Лучистые глаза царевны как-то разом посветлели, заискрились.

— Зело красно глаголешь, дочь моя. Можешь свои грезы на пергаменте изложить да причудливыми буквицами изукрасить?

— Я постараюсь, отче.

Ксения взяла лебяжье перо, киноварь… Одного листа для сочинения не хватило, пришлось подклеить еще два. Увлеклась Ксения, да так, что трудилась над своим творением добрую седмицу.

Михайло просмотрел столбец и молвил:

— Зело преуспела ты в грамоте, дочь моя. Не худо бы столбец великому государю показать, но мне сие не по чину.

— Великий государь иногда заходит в опочивальню царевны.

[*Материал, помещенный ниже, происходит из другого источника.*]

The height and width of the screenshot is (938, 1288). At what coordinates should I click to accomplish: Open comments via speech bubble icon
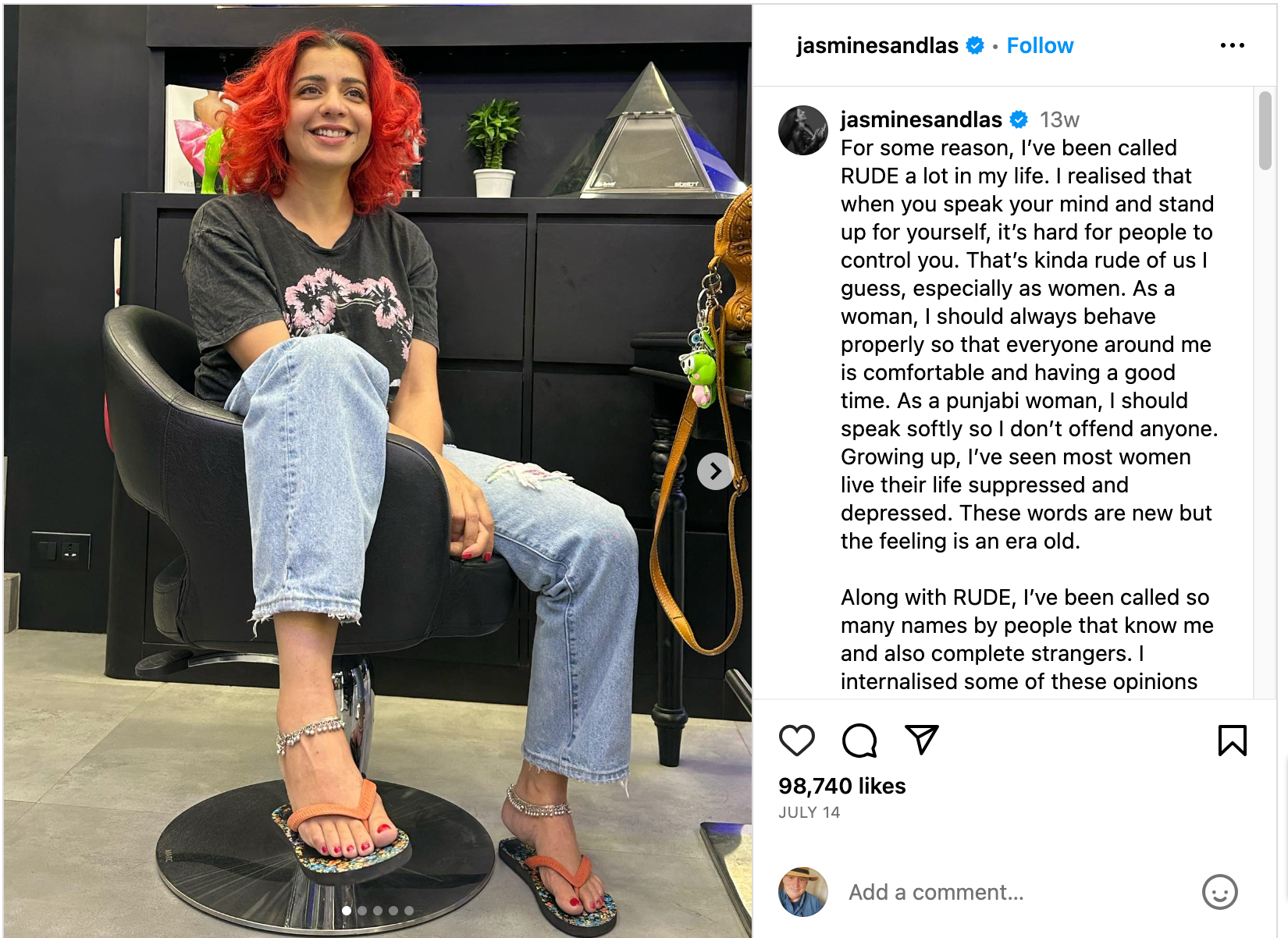pos(859,741)
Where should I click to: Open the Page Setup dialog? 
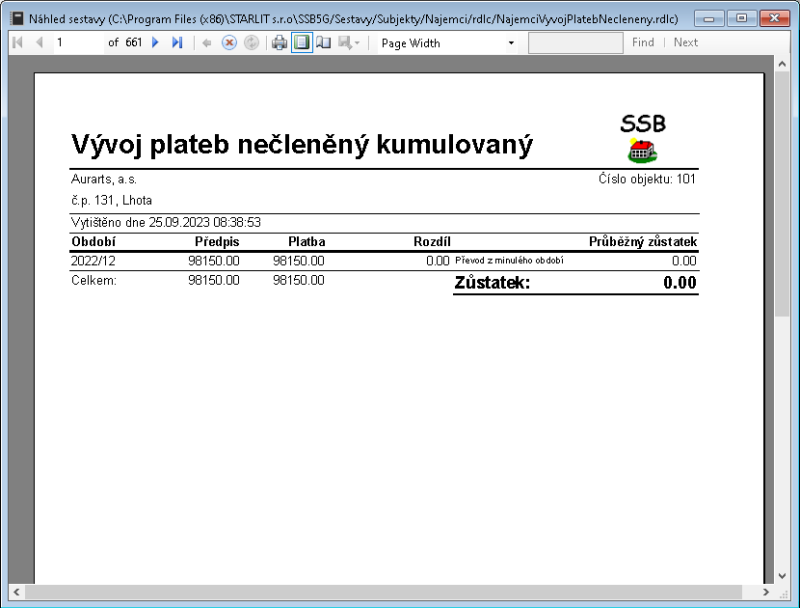coord(326,42)
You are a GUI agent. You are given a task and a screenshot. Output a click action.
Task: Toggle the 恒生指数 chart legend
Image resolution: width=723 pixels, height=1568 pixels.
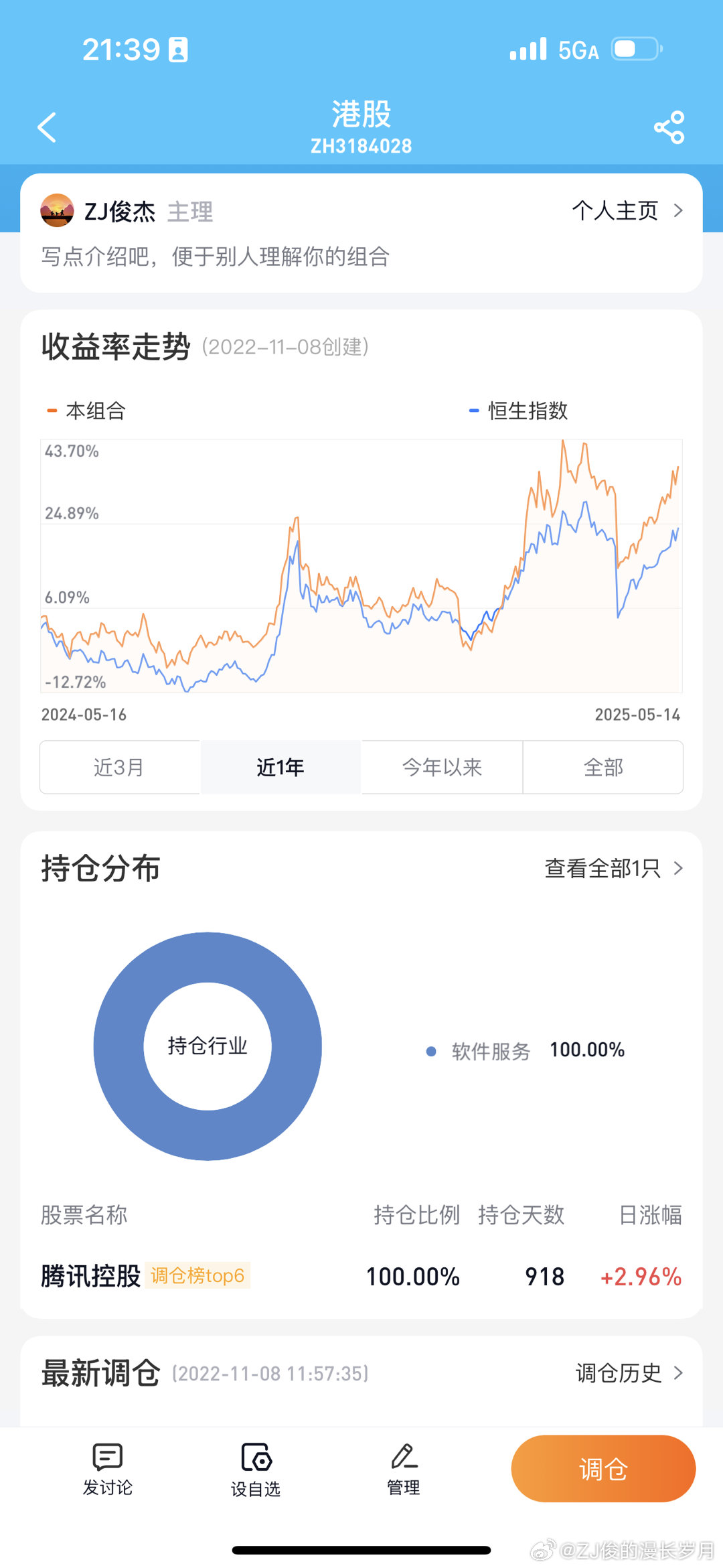pyautogui.click(x=519, y=411)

Непременно покажу ему сие чудное творение, отец Михаил.

Борис Федорович, в сопровождении царицы Марии Григорьевны, посещал дочь каждую неделю, и когда прочел ее сочинение, украшенное не только затейливыми буквами, но и живописными рисунками, то порывисто встал из кресла и расцеловал Ксению.

— Вельми порадовала ты меня, чадо мое любое! Вельми!

Затем обнял Ксению за плечи и зорко вгляделся в ее лицо.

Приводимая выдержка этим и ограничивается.